[What you will do]: Reply with exactly the lines from the one that contains "適性はあるの？ (424, 2096)" through the last line of the records below, and with no other lines.

#### Records shown

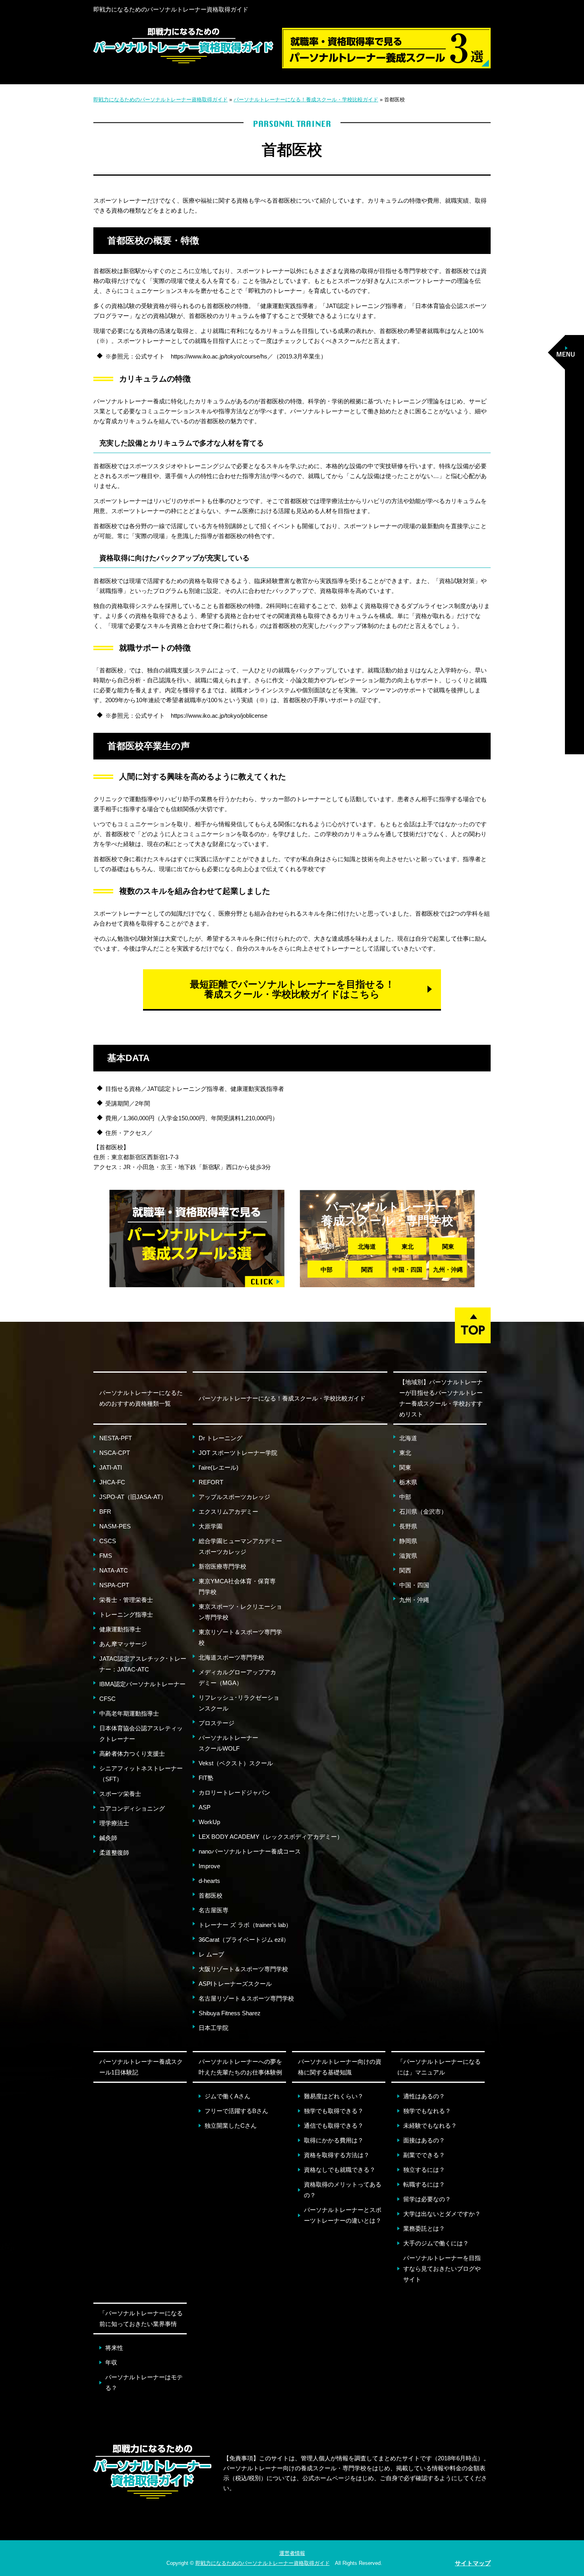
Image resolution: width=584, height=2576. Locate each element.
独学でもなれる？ (427, 2110)
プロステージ (216, 1723)
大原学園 (210, 1526)
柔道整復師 (114, 1852)
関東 (448, 1246)
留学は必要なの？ (427, 2199)
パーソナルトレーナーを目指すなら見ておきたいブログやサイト (442, 2268)
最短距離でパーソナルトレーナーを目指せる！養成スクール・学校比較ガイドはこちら (292, 989)
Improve (209, 1866)
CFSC (107, 1698)
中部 (327, 1269)
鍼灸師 (108, 1837)
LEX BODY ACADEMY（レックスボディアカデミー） (271, 1836)
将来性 (114, 2347)
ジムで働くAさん (227, 2096)
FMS (105, 1555)
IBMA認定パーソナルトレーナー (142, 1684)
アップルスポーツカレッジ (234, 1496)
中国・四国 (407, 1269)
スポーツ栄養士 (120, 1793)
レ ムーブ (211, 1954)
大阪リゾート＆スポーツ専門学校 (243, 1969)
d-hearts (209, 1880)
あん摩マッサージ (123, 1644)
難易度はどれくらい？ (334, 2096)
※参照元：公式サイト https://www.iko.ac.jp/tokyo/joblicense (186, 715)
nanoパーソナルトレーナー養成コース (250, 1851)
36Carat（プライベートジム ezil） (244, 1939)
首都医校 (210, 1895)
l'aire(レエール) (218, 1467)
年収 (111, 2362)
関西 (367, 1269)
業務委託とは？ (424, 2228)
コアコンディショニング (132, 1808)
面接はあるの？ (424, 2140)
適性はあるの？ (424, 2096)
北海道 (367, 1246)
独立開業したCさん (231, 2125)
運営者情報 (292, 2553)
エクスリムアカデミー (228, 1511)
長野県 (408, 1526)
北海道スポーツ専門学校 (231, 1657)
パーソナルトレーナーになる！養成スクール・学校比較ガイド (282, 1398)
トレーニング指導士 (126, 1614)
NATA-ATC (113, 1570)
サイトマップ (473, 2563)
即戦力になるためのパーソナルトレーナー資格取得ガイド (170, 9)
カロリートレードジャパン (234, 1792)
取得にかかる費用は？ (334, 2140)
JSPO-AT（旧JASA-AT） (132, 1496)
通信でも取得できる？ (334, 2125)
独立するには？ (424, 2169)
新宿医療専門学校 (222, 1566)
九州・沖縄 (448, 1269)
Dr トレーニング (220, 1438)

########

[Reply to the task]:
適性はあるの？ (424, 2096)
北海道 (367, 1246)
独立開業したCさん (231, 2125)
運営者情報 (292, 2553)
エクスリムアカデミー (228, 1511)
長野県 (408, 1526)
北海道スポーツ専門学校 (231, 1657)
パーソナルトレーナーになる！養成スクール・学校比較ガイド (282, 1398)
トレーニング指導士 (126, 1614)
NATA-ATC (113, 1570)
サイトマップ (473, 2563)
即戦力になるためのパーソナルトレーナー資格取得ガイド (170, 9)
カロリートレードジャパン (234, 1792)
取得にかかる費用は？ (334, 2140)
JSPO-AT（旧JASA-AT） (132, 1496)
通信でも取得できる？ (334, 2125)
独立するには？ (424, 2169)
新宿医療専門学校 (222, 1566)
九州・沖縄 (448, 1269)
Dr トレーニング (220, 1438)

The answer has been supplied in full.